Not every newer model has them. Seems to have really taken off with 2021/2022 model years. Check the current version of your 2019. Bet it has them.
“Check the current version of your 2019. Bet it has them.”
Nope.
I see it as a symptom of our abandonment of manufacturing. If you manufacture a piece of equipment, say a computer, in the United States, and manufacture all the parts in the United States, then we (as a country) keep all the profits “in house”. But if we are just reselling computers manufactured elsewhere, then we keep maybe 20% of the profit. So you need to sell a new computer five times as often as you would normally in order to maintain the illusion that productivity is stable.
Neither one of them actually work as advertised. I get maybe 3 months life out of a light bulb nowadays, no matter which kind I buy. Incandescents would have lasted 3 years at least.
Yea but MaBell/WE owned those phones. They were on the hook if they broke down.
“Neither one of them actually work as advertised. I get maybe 3 months life out of a light bulb nowadays, no matter which kind I buy.”
Started replacing with LED’s years ago. Totally LED for over 2 years. NO FAILURES!
“Yea but MaBell/WE owned those phones. They were on the hook if they broke down.”
Paid for by the rental fee.
You might try this small family business in San Rafael CA. Electronics Plus.
https://www.electronicplus.com/
info@electronicplus.com
They have hard to find parts and accessories. If they don’t have what you want they will source it. Good luck.
Bttt.
5.56mm
What brand are you buying? The LEDs I get seem to actually be worse than the CFLs. They may keep going more than 3 months but always by 3 months they dim and put out maybe 30% of the light that they did when I purchased them, so they might as well have failed for all the good they do.

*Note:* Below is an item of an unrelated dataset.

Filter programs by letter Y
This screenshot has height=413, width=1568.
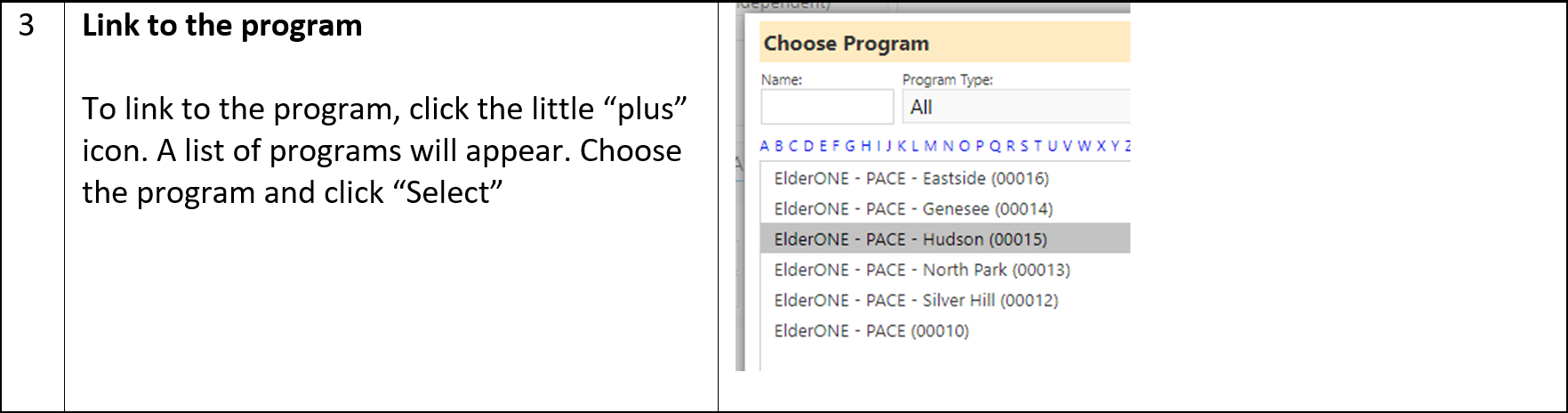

You're lucky. My F-I-L has a 2019 Chevrolet HD 3500 dually. The clearance lights on the rear fenders are integrated LED and the whole thing has to be replaced. No bulb to change. All four are out. It's a circuit issue somewhere. But couldn't find it while he was here. He tried to replace two of the fixtures. $75 a pop. Mine is $0.75 for a bulb.

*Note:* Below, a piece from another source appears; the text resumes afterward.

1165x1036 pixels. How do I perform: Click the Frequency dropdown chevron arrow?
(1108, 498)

I HATED the light they exuded...couldn't stand the harshness !
So I went shopping and laid in a store of incandescents which I'm using up now.
However, I was told that there are new LED's on the market now which have a much softer glow than the original. Anyone have any input on this?
Leni
“What brand are you buying? “
FEIT, mostly. Old boxes ConservEnergy. Bought Costco.
“$75 a pop. Mine is $0.75 for a bulb.”
Doesn’t sound like a bulb problem. Bulbs should outlast the vehicle.
$26.98 each online.
All you need is a landline.
“but always by 3 months they dim and put out maybe 30% of the light that they did when I purchased them, “
None of mine have any observable dimming. Maybe after 10 or more years some dimming but never down to 30%.
“All you need is a landline.”
And a dial-up modem.
It wasn't. I should have clarified better. He bought the assemblies (from a local Chevy dealer) before we dug into it. It was a used truck, with a lot of miles that had been driven on a lot of gravel roads. So he though maybe the rough roads had caused the lights (circuitry) to be damaged. We replaced one and no joy. Then started testing the circuit. Cheapest I could find them on line last fall was about $45 each. Thankfully he only bought two from the stealership. He had to head back home before we could trace the issue. I don't think he fixed it yet. Will have another opportunity to help him in a couple of months.
Yeah, the LED should last forever. The circuits driving it? Those are usually the failure point.